Wednesday, September 24, 2014

1 Across, F**k


Famously, the internal telephones at MI6 during the fifties and sixties were always busy for the first hour of the business day, as pipe smoking men with initials instead of names ‘phoned one another for assistance with the that day’s Times crossword.  That, at least, is how the story is reported in Peter Wright’s memoir ‘Spycatcher’.  One would hope, of course, that this is, if not an outright case of a writer being ‘economical with the truth’, then at least having the courtesy to disguise the real purpose of the exercise, that during those decades crosswords were used by the security services to, not as you might imagine communicate hidden messages to agents, but rather to keep Oxbridge Commie Pooftas preoccupied with matters cryptic rather than Cyrillic, and above all prevent them doing the will of their red paymasters.
I fucking hate crosswords.
And they hate me.
But I hate them more.
I am also truly awful at them.  This is possibly (probably) because I lack the education and the lateral thinking abilities to realise that ‘Trojans mince with alacrity’ means ‘Effervescence’, but is more likely the result of their being situated towards the back of the newspaper.  This means by the time you reach the crossword, you will have read about who has been doing what to whom on an international, national and personal scale.  Then it’s the horoscope ‘No chance of getting nine across today, you fuckwit’ and onto the puzzles.
When did the puzzles become so difficult?  Crosswords?  Sodyouto?  What happened to join the dots?
Get angrier and angrier and angrier, give up, turn page.  Sports.  Set controls for ‘incandescent’.
There are, it’s fair to say, different types of crosswords.  Mixed ability, so to speak.
General knowledge.  If you can answer three questions on round two of ‘Mastermind’ or any question, at all, in any series of ‘University Challenge’, this is the one for you.
Quick.  By far the most satisfying, but can go very wrong very quickly.  The thing about quick crosswords is that those that set them like to establish a theme.  So once you realise that all of the answers are the surnames of characters from the popular soap ‘Crossroads’, you’re away.  However, if the theme of the day is ‘something other than ‘Crossroads’’, you’re fucked.
Cryptic.  The only one that matters.  A proper crossword.  The clues are things like ‘Lakes sailed by cheeses’. And the answer will probably be something like ‘Buzz Aldrin’.
How?
How the fuck is that even possible?
I once went through a period (‘Moon river’ (6)) of buying a daily paper, keeping it, then the next day sitting with the crossword, and the solution, to see if I could work out how ‘angry owls’ becomes ‘defenestrates’.
The answer?  It fucking doesn’t!  I am now convinced that the cryptic crossword is a ruse perpetrated on us by people, and I’m not saying they are all working in the intelligence community, to do two things.  To keep us busy, and to keep us in our place.

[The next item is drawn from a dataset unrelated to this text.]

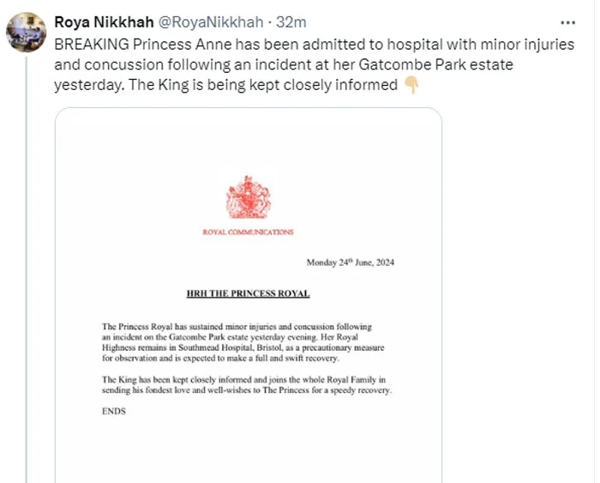Viewport: 600px width, 483px height.
Task: Click the paragraph starting "The King has been kept"
Action: pyautogui.click(x=246, y=384)
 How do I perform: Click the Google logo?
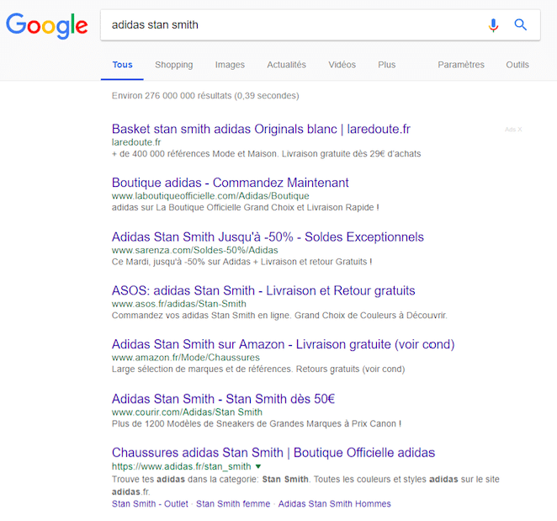click(x=46, y=24)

That’s why I make a point of, just now and again, picking up a copy of ‘The Times’ and, in the space of a ten minute train journey, ‘completing’ the crossword while chuckling to myself.
Of course I don’t, I’m not fucking insane.  But I would be, if I had to work out what ‘Woodland folk’s banquet, enjoyed quietly’ (9) means.  (I check the next day, the answer was ‘Archbishop’.  ‘TWF!’ (Anag.)).
Of course I admire the mental agility of the sort of people who set these things.  And indeed those that solve them.  But I can’t help but think that they are in competition with one another, or even cahoots (Mr Toad’s exclamation! (7)) and that the whole thing is a male-dominated attempt to find the dominant male, judged on who has the biggest lexicon.
That being the case, the only setter I continue to look on with favour is a red one, and until the news gets so unpalatable that they start using cryptic clues for headlines, I’ll leave the puzzles to men who measure their masculinity by how hard a clue is, and how long it takes them to solve it.